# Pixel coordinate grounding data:
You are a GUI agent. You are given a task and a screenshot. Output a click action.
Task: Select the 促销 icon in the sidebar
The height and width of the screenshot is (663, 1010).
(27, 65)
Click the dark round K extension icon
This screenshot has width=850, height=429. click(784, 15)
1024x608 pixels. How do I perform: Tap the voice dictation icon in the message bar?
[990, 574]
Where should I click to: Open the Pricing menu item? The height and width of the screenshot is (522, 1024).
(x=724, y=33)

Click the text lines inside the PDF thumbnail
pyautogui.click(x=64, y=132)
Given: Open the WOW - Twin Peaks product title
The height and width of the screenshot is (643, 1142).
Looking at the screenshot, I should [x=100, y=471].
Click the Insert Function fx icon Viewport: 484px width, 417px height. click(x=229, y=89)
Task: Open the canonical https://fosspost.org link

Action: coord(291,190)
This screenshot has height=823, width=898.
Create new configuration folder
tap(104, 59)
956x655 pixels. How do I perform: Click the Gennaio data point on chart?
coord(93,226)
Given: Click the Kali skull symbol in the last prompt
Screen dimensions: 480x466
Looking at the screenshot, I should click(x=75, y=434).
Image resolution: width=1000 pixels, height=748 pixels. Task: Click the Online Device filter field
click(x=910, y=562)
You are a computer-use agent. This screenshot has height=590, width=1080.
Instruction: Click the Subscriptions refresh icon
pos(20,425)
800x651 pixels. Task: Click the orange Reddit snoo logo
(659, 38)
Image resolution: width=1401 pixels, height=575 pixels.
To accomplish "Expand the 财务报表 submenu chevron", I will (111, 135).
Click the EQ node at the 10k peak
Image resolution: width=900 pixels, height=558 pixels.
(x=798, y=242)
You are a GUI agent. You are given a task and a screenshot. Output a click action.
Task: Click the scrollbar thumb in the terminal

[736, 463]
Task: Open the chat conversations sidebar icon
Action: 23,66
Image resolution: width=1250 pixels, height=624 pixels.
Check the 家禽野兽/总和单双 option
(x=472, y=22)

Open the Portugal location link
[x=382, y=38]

# What is expected:
Write out exactly the lines above between the line with "Click the text lines inside the PDF thumbnail" and the line with "This screenshot has height=823, width=898.", inclusive, and nothing beyond them.

# Result of the task:
Click the text lines inside the PDF thumbnail
pyautogui.click(x=64, y=132)
Given: Open the WOW - Twin Peaks product title
The height and width of the screenshot is (643, 1142).
Looking at the screenshot, I should [x=100, y=471].
Click the Insert Function fx icon Viewport: 484px width, 417px height. click(x=229, y=89)
Task: Open the canonical https://fosspost.org link

Action: coord(291,190)
This screenshot has height=823, width=898.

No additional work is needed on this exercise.